◆ **WRITTEN EXERCISE A**
In the Selenium scraping post, which website are the products being scraped from?
◆ **WRITTEN EXERCISE B**
Carry on the Selenium scraping post from the point where it stops.

>> BEGIN PAGE

StaleElementReferenceException | WebDriver losing reference after function call

I am trying to scrape products listed on https://www.ethicon.com/. My approach is to start with
scraping product links from product list page
find all variant link pages from category pages (From Product Specifications in sample)
extract relevant details from the variant page
I am testing with moving from 2 -> 3 as of now. I am trying with
this code (full code)
def fetch_productlinks(self, url):
self.driver.get(url)
elems = self.driver.find_elements_by_xpath("//a[#href]")
# print(elems[0].get_attribute("href"))
counter = 0
for elem in elems:
elem_url = elem.get_attribute("href")
if re.match(".*/code/.*", elem_url):
# print(elem_url)
if counter <= 1:
self.extract_imagesandmetadata(elem_url, self.driver)
counter += 1
def extract_imagesandmetadata(self, url, driver):
# driver.find_element_by_tag_name('body').send_keys(Keys.COMMAND + 't')
before_window = driver.window_handles[0]
driver.find_element_by_tag_name('body').send_keys(Keys.COMMAND + 't')
driver.get(url)
after_window = driver.window_handles[1]
driver.switch_to.window(after_window)
print("Crawling ..." + url)
html = driver.page_source
if html:
self.soup = BeautifulSoup(html, 'html.parser')

>> END PAGE
>> BEGIN ENTRIES SHOWN

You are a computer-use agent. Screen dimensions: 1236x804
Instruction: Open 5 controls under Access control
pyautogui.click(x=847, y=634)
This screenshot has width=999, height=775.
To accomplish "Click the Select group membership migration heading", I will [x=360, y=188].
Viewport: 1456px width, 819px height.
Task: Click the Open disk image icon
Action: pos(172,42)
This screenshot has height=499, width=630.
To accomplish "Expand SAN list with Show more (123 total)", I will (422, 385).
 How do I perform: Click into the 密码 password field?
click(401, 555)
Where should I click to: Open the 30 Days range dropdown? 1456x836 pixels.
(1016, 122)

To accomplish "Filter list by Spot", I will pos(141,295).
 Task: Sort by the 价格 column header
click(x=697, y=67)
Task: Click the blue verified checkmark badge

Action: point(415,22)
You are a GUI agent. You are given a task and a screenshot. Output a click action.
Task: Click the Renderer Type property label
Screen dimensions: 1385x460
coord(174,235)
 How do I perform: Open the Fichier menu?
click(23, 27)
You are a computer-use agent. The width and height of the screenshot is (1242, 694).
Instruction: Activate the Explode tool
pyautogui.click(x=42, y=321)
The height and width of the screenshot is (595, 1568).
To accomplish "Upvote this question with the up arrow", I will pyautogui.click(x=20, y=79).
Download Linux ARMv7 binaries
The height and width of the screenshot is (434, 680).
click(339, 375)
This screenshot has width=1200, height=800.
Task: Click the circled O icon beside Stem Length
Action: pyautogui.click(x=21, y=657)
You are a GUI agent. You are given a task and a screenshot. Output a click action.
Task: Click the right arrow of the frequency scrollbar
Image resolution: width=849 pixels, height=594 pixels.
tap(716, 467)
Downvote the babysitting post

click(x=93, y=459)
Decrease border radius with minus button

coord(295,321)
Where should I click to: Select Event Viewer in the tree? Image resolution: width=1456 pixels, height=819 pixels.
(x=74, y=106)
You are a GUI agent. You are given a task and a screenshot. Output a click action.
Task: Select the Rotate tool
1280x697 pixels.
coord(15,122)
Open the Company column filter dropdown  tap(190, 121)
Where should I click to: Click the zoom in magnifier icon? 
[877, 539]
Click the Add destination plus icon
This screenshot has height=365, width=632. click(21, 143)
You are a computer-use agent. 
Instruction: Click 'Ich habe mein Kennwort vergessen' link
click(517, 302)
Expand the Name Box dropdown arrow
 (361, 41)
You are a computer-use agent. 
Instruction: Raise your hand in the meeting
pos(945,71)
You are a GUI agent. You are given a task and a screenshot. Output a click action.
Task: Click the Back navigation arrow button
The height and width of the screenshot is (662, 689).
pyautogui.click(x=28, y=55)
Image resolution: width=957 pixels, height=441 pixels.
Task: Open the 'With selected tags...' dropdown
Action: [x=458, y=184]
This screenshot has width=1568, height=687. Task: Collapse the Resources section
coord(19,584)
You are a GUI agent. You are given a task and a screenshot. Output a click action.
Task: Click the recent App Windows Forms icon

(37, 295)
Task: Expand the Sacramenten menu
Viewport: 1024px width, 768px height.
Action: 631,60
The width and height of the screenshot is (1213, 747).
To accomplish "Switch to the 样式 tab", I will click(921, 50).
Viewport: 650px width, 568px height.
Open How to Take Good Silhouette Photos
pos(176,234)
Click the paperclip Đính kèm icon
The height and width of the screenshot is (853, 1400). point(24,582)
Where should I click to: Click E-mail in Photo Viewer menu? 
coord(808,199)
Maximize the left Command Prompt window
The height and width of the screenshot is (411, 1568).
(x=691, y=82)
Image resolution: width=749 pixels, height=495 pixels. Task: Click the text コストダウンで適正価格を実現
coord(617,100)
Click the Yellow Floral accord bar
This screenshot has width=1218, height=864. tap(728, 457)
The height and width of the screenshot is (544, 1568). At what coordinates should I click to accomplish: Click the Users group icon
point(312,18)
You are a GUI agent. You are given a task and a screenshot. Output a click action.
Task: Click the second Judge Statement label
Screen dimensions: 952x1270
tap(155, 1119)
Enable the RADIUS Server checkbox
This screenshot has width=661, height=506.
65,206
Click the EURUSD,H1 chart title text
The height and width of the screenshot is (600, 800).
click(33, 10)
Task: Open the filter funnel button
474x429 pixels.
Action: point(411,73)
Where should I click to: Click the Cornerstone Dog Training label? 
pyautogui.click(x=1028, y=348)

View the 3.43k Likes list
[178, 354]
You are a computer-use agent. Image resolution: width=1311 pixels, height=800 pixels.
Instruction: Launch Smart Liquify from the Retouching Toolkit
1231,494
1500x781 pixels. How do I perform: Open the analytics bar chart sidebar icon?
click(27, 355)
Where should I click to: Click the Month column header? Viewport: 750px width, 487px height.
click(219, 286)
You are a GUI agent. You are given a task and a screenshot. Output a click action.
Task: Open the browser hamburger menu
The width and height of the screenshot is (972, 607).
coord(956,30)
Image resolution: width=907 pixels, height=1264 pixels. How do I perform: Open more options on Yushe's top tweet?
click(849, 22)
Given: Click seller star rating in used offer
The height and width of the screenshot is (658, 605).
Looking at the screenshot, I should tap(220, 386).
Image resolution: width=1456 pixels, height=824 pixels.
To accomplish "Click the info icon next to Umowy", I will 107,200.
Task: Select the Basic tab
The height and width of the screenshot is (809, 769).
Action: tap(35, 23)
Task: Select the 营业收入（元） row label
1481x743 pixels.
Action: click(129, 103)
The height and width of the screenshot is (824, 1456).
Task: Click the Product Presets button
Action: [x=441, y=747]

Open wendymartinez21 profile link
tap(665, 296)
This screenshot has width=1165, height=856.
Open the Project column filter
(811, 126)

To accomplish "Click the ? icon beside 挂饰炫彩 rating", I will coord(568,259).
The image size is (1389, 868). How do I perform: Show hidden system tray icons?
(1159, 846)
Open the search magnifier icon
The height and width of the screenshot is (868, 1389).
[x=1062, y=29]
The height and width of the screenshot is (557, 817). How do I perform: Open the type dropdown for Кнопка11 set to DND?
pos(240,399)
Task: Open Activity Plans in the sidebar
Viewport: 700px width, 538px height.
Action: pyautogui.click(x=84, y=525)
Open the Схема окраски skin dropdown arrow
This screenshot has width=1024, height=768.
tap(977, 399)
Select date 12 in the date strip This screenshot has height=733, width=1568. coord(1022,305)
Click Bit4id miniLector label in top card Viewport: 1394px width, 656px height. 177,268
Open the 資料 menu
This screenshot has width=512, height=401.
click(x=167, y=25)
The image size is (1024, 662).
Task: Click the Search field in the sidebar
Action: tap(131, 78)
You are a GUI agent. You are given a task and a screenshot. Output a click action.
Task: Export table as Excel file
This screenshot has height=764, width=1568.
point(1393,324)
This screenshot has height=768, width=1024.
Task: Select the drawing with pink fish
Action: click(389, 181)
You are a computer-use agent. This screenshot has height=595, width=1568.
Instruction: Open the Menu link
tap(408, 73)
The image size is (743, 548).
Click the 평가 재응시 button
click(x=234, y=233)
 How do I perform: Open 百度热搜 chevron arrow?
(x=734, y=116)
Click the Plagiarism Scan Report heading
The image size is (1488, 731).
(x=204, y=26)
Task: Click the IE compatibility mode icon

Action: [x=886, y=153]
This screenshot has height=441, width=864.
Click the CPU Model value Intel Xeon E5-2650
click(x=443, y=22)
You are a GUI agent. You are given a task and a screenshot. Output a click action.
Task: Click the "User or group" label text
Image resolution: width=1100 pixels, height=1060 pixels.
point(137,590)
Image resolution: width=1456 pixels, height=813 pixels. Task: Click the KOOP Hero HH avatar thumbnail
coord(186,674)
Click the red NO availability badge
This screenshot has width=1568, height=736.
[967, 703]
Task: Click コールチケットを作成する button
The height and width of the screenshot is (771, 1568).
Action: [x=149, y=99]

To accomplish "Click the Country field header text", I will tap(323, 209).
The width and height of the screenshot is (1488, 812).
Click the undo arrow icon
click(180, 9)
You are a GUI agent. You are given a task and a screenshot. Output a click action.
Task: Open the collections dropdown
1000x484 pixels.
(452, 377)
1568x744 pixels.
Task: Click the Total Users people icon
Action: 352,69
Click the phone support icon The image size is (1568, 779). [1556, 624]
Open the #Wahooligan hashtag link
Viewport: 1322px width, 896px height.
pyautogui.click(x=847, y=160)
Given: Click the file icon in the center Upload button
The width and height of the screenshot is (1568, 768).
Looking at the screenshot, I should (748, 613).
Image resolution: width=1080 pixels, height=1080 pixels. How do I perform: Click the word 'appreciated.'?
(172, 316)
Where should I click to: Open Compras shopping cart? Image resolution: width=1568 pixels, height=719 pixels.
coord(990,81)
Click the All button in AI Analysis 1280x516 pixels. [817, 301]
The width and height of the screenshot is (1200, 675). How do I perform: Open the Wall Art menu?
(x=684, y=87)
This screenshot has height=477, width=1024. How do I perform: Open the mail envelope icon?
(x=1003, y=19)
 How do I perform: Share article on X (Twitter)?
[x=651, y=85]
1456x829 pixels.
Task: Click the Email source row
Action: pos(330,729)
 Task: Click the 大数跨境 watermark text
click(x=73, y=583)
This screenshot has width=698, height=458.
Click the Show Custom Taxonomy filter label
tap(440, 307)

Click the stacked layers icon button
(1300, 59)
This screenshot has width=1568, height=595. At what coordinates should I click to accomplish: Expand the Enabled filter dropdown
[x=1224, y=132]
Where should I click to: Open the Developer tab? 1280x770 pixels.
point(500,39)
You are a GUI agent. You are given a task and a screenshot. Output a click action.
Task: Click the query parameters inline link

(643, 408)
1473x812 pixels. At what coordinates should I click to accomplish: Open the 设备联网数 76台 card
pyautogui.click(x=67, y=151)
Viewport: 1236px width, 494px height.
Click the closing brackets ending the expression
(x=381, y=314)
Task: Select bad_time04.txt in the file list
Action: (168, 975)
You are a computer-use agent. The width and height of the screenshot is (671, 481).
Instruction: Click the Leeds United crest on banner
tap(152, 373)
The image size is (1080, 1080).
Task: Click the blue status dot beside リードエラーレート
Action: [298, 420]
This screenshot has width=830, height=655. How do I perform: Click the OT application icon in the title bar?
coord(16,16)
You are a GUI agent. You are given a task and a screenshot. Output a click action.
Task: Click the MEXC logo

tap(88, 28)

>> END ENTRIES SHOWN

◆ **OUTPUT A**
https://www.ethicon.com/

◆ **OUTPUT B**
pimg = self.soup.find('img', {'class': 'img-responsive'})
if pimg:
print(pimg["src"])
self.tempdict["pimg"] = self.img_base_path + pimg["src"]
else:
self.tempdict["pimg"] = ""
ptitle = self.soup.find('h1', {'class': 'eprc-title'})
if ptitle:
print(self.sanitize_text(ptitle.text))
self.tempdict["ptitle"] = self.sanitize_text(ptitle.text)
else:
self.tempdict["ptitle"] = ""
self.tempdict["purl"] = url
self.outdict.append(self.tempdict)
driver.switch_to.window(before_window)
and getting below error
selenium.common.exceptions.StaleElementReferenceException: Message:
stale element reference: element is not attached to the page document
which I believe I am getting because the webdriver is losing the reference after the function call. I am calling fetch_productlinks from the main function.
What can I do to resolve this?

The basics of selenium are that you locate an element by one of selenium's locators. One assumes once you have the element you can interact with it, and life is easy. Typically it's not, because any interaction with the page, can cause the DOM to re-render making your element something that no longer exists. That is simplified explanation, it can get way worse, but we will stick with this simple concept for now.
You need to accept that the DOM has the potential to re-render at the most inopportune times. Once you accept this, you start to think in terms of how to recover and what is the acceptable limits of recovery.
Below I have some pseudo code to give you an idea of how to recover.
In the pseudo code I have two classes which semi-mimic your troubled code section.
The first class is called PseudoClass1:
What PseudoClass1 does is just simply save your data to memory and if we manage to receive no errors, move that data to its desired location. This assumes memory usage is not a problem.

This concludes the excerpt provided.